> **Werkopdracht**: Filter de rijen hieronder en neem elke rij over waarin de tekenreeks "text" voorkomt. Hoofdletters en kleine letters tellen daarbij mee.

── Invoergegevens ──

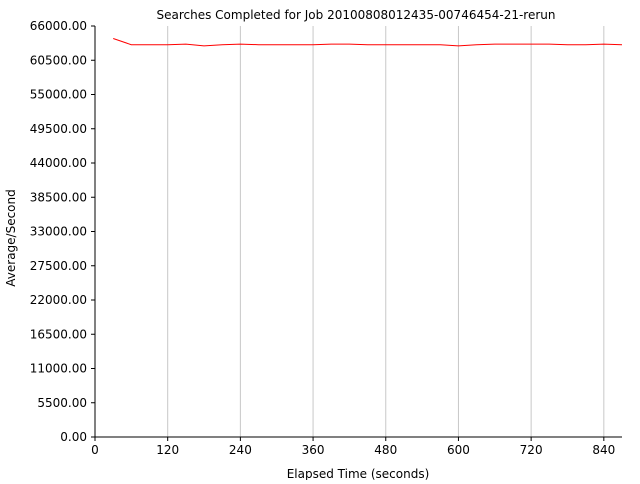  I want to click on y-tick-label: 33000.00, so click(58, 232).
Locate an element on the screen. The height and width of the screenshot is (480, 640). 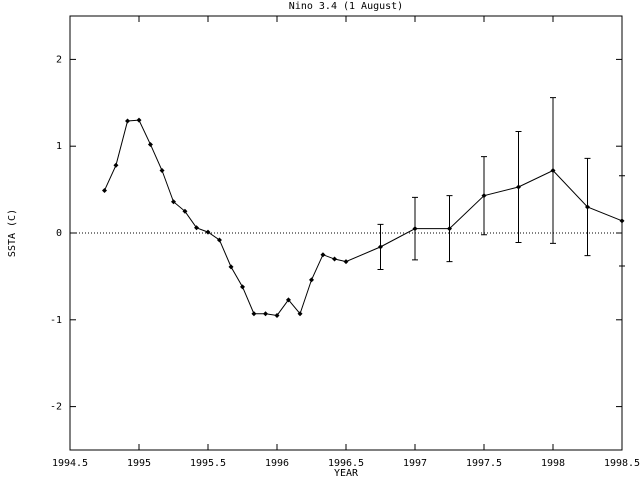
y-axis-label: SSTA (C) is located at coordinates (12, 233).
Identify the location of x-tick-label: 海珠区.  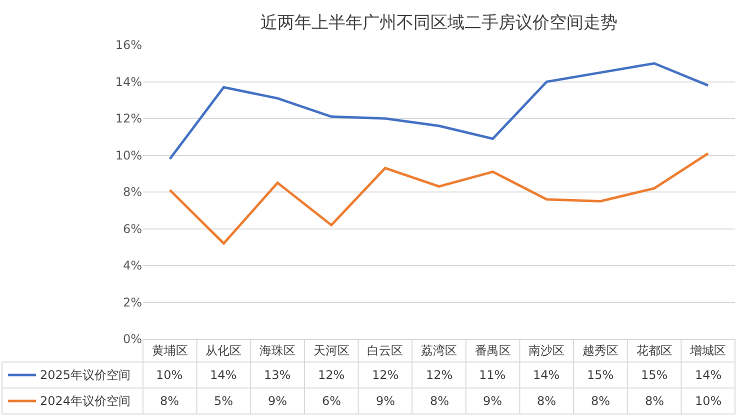
(278, 350).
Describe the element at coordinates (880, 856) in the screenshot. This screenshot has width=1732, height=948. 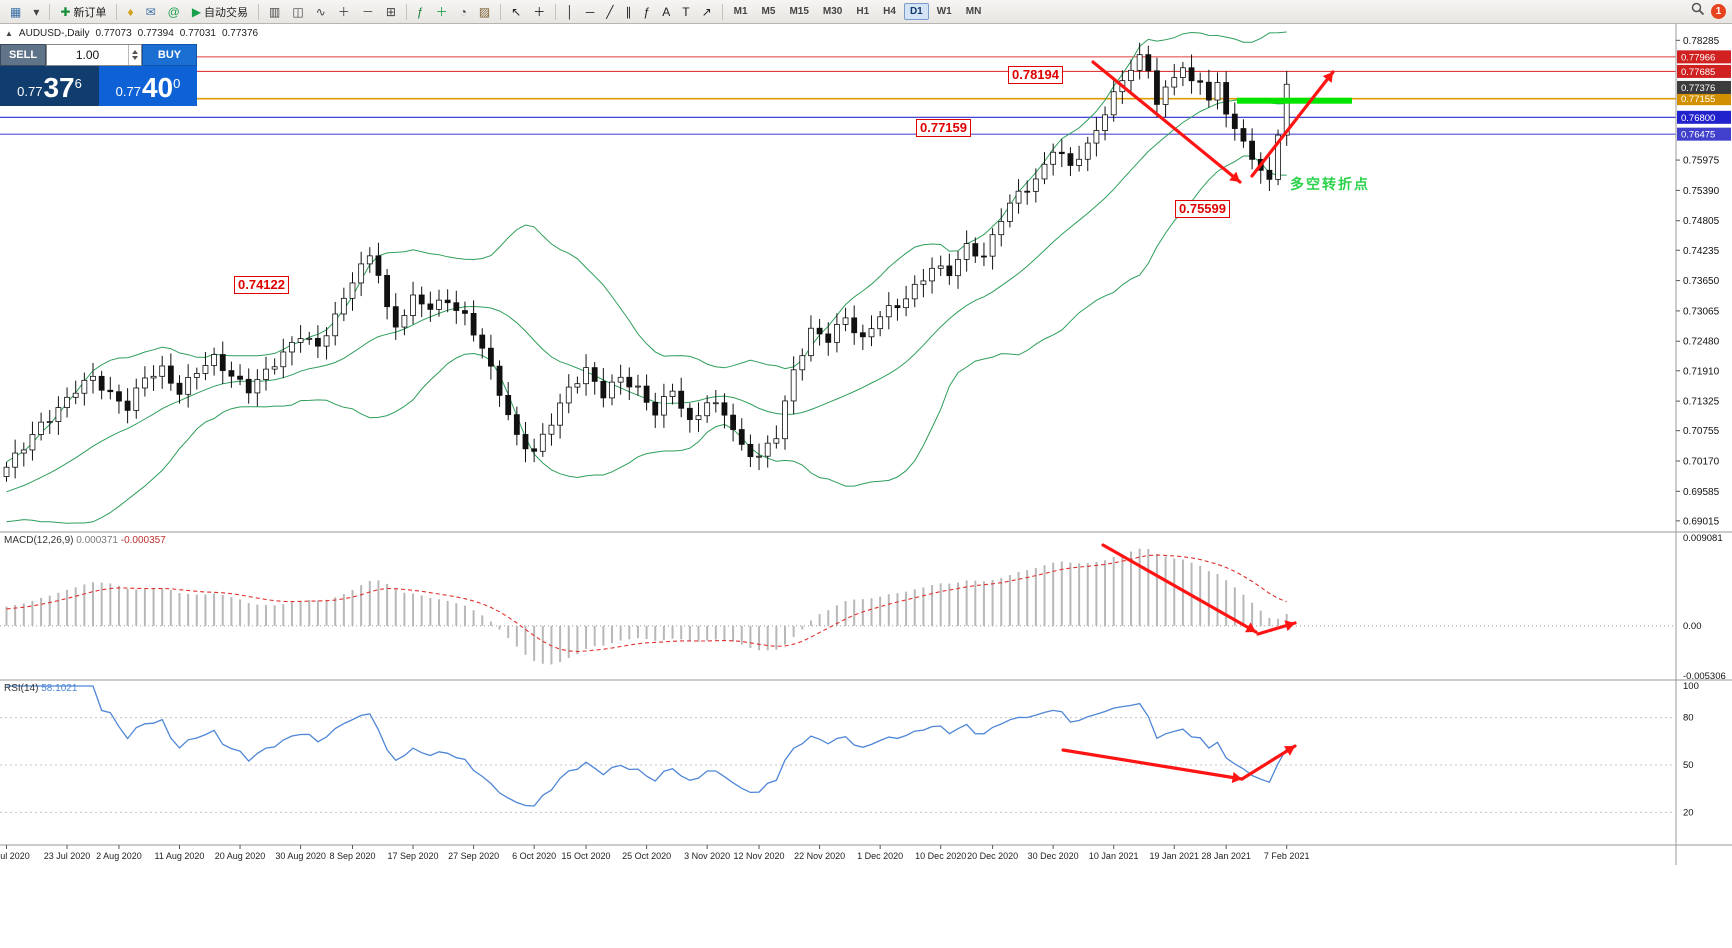
I see `svg-text: 1 Dec 2020` at that location.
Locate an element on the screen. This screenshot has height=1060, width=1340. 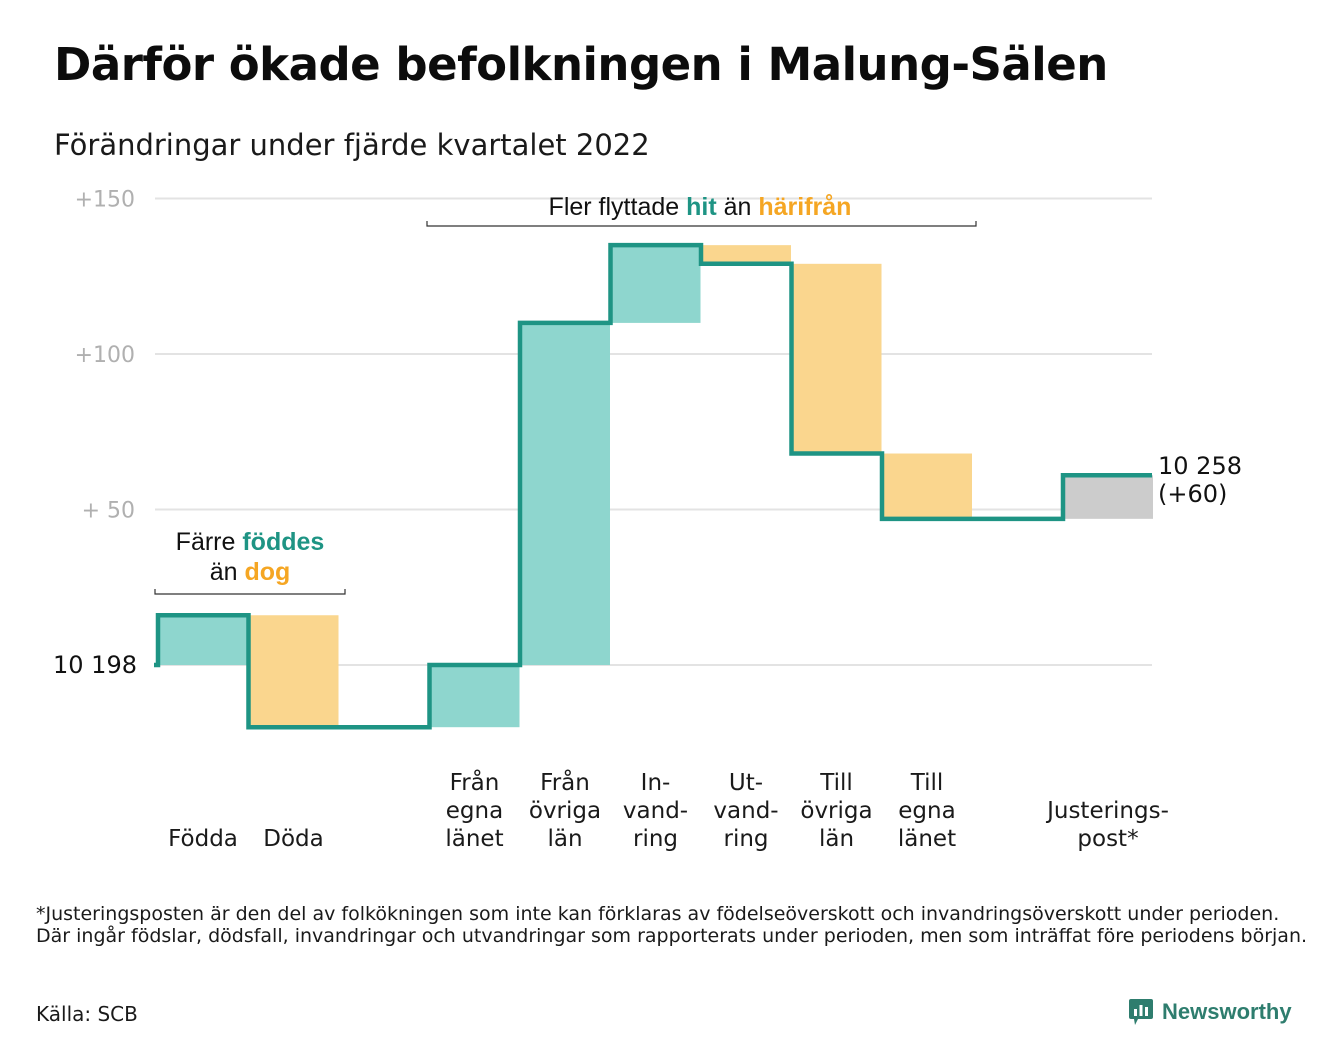
y-tick-label: + 50 is located at coordinates (108, 512).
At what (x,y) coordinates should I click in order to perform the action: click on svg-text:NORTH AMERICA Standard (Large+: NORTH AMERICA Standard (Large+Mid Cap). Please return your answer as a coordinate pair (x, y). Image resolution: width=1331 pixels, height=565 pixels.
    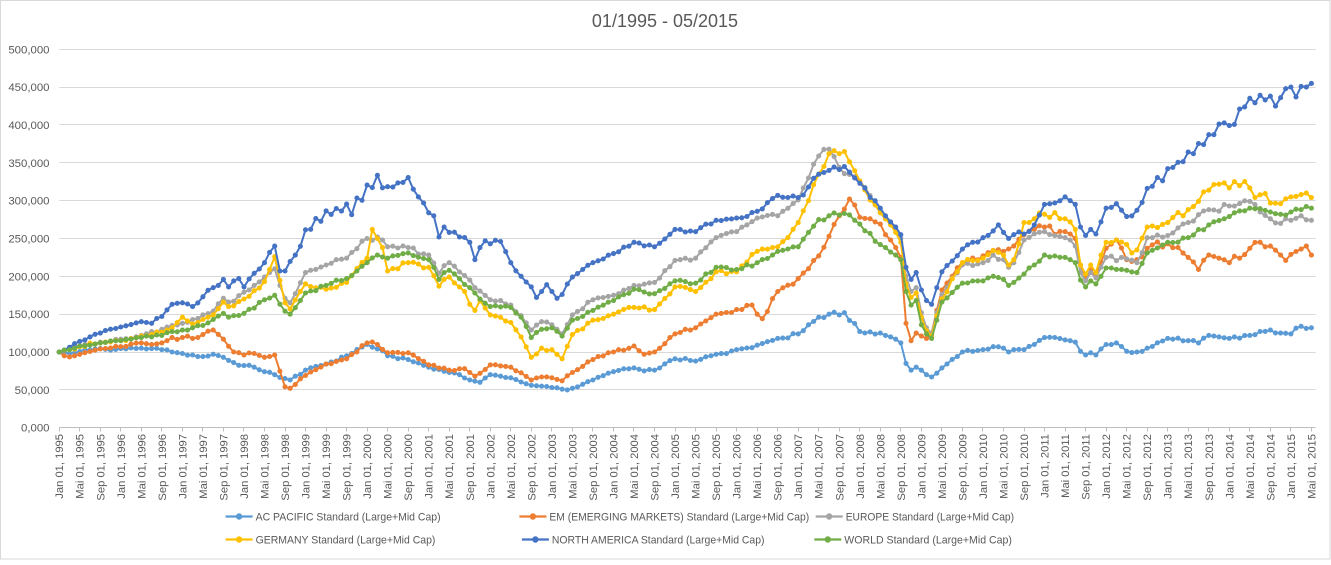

───

> **Oplossing**:
I see `svg-text: 1 Dec 2020` at that location.
At what (x,y) coordinates should I click in order to perform the action: click on svg-text:NORTH AMERICA Standard (Large+: NORTH AMERICA Standard (Large+Mid Cap). Please return your answer as a coordinate pair (x, y). Image resolution: width=1331 pixels, height=565 pixels.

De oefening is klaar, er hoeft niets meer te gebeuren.